▶ TASK INSTRUCTIONS: In the text about sprinkle cookies below, what is the cookie dough said to be similar to?

▶ EXCERPTED TEXT:
______
I made these cookies for Easter, and really enjoyed them for many reasons. For one thing, they tasted great. The dough is similar to chocolate chip cookie dough without the chocolate chips. The cookies are buttery and moist and just melt in your mouth. If you like sprinkles, you will love these cookies. Sprinkles are my topping of choice when ordering ice cream at Cold Stone, so you can see why these caught my eye. Maybe when I grow up I will put more sophisticated toppings on my ice cream and in my cookies. I’ll let you know when that happens. Don’t hold your breath, though.
Another reason I like these cookies is because they are so colorful. They just scream celebration to me. I think they would be perfect for kids’ birthday parties.
______
Raw entries:
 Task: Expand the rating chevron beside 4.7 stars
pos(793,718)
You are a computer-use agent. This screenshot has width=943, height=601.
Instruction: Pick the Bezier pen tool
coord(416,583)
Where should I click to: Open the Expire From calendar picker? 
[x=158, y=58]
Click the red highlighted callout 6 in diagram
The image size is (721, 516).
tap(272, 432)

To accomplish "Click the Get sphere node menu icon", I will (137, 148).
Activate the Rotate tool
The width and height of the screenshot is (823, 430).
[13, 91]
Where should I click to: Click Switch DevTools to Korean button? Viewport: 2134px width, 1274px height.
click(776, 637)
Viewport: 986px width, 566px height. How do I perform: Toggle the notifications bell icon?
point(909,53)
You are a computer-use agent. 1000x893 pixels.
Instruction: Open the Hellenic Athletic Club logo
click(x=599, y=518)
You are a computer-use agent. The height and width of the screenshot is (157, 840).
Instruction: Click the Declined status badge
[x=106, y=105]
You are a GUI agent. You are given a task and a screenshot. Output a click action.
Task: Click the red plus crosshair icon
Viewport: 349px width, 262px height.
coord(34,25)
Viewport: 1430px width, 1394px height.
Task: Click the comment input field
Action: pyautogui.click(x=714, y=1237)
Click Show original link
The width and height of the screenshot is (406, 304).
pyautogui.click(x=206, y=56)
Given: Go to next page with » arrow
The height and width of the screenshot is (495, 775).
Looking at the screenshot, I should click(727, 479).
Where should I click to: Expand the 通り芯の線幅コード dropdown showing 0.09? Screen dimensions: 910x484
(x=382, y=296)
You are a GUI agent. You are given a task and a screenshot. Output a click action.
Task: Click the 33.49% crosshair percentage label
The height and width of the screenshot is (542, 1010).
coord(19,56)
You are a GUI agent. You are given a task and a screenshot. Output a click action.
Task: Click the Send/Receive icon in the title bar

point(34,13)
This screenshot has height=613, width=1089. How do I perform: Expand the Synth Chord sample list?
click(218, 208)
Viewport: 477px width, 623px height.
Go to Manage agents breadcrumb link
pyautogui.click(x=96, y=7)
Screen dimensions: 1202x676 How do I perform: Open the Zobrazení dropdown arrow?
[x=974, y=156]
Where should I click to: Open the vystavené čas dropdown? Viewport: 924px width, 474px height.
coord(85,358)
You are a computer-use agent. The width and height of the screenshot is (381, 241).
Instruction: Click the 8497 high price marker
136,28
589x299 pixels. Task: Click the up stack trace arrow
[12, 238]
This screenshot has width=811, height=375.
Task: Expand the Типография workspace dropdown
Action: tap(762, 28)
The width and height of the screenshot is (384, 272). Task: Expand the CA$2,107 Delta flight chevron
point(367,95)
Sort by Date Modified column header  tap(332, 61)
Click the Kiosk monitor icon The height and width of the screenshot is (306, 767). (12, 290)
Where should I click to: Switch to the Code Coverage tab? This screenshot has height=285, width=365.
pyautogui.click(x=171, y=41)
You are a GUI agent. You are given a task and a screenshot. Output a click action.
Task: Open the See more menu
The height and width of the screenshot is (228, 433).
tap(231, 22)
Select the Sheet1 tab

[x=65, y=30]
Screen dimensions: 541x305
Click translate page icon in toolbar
______
▶ SOLVED PROBLEM: Chocolate chip cookie dough without the chocolate chips.